By contrast, during that same time period, the government’s share of the government has risen from 20% to nearly 35%, representing a smaller relative increase, but a nominal increase that is twice the size of the entire finance sector.



So why did the financial sector grow so much, and what is the "optimal" size? Philippon presents an intriguing argument for the rapid post-war growth of the financial services industry. According to his research, the growth was fueled by an increase in the corporate finance sector, which was responding to increased demand for financial intermediation services. This increased demand for intermediation services stemmed from a shift in the types of investment opportunities available to investors- namely, away from large firms and towards smaller, riskier firms. According to Philippon:
After the War, large established firms with high cash flows appear to have the best investment projects. As a result, the demand for financial intermediation is small. Starting in the 1970s, investment opportunities shift away from large profitable firms towards young firms with low current cash flows, and the demand for intermediation increases. These predictions of the model are consistent with the historical evidence on General Purpose Technologies, the role of Electrification in the 1920s and Information Technology starting in the 1970s
His research provides some compelling evidence of this trend. Since WWII, the percentage of financial services provided to corporations with low cash flows (read: higher risk) has grown dramatically. These services are necessarily more complex, requiring more intermediation (read more fees) thus fueling the rise in the financial services industry.

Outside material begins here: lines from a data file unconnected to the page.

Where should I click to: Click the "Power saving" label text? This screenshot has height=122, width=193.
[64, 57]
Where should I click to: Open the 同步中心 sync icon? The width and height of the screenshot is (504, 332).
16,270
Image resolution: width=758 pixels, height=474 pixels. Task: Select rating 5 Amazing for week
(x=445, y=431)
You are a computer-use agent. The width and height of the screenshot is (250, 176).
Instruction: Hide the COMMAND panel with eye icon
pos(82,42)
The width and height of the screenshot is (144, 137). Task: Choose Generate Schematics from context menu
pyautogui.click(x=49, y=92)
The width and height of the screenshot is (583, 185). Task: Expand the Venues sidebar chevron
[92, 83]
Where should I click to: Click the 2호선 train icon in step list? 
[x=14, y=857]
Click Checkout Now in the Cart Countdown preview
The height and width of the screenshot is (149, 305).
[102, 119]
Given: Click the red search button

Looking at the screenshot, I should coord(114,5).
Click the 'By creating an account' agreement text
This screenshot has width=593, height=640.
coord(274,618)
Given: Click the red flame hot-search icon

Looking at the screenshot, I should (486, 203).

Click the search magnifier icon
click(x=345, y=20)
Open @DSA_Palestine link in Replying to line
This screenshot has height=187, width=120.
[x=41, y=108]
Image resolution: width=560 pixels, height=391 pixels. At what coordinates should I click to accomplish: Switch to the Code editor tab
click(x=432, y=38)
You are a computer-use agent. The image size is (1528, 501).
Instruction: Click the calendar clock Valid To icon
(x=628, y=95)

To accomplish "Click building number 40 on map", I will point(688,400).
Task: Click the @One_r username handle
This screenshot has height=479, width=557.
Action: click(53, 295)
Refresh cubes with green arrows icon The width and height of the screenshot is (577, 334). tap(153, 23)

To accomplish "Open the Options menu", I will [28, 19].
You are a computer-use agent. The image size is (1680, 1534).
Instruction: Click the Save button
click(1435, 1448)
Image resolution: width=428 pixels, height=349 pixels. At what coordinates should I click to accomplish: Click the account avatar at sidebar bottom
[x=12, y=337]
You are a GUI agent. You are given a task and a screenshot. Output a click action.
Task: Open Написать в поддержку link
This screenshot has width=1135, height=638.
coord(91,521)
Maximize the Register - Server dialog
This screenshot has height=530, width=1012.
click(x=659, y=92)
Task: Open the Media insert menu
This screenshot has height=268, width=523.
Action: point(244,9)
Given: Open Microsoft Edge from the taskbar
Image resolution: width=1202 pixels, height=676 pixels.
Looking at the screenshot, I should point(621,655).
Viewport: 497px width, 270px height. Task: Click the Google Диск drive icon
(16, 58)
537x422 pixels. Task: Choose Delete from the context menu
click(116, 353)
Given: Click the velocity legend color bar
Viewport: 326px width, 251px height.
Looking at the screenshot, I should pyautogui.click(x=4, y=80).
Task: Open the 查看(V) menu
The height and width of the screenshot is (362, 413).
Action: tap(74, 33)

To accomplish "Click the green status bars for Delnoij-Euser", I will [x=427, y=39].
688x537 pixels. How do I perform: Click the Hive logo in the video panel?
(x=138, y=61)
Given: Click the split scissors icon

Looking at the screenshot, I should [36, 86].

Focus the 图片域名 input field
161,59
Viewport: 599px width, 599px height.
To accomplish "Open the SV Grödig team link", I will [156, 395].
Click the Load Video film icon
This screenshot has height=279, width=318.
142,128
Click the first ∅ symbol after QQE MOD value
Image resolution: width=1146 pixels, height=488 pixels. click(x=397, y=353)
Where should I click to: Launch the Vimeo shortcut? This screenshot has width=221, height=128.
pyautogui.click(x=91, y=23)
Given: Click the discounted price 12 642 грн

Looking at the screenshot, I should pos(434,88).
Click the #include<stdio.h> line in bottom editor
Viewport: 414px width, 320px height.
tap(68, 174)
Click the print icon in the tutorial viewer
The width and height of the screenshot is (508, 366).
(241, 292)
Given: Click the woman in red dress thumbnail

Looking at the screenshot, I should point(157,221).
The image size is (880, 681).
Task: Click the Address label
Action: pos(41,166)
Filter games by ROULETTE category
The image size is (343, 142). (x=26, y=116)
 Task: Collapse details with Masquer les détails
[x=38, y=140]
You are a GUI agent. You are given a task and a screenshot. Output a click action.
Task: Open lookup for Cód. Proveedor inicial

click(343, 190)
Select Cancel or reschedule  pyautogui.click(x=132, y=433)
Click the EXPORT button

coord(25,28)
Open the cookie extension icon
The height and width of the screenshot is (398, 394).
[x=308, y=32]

Philipon’s equilibrium model suggests that the finance industry will need to shed roughly 700,000 jobs to bring it back into equilibrium. Concordantly, the degree of intermediation and complexity will decrease, and investment opportunities in larger, higher cash flow firms will be relatively more attractive.

1 comment:

zephyr said...

Interesting.

It also seems to me that as lower wage manufacturing jobs migrated overseas it would be natural for finance to be a larger share of what remains for at least three reasons. One, the removal of the other jobs increases the relative share. Two, the expanding global reach of US companies creates a growing need for expansion of finance services. And third, our growing wealth created a greater general need for financial services.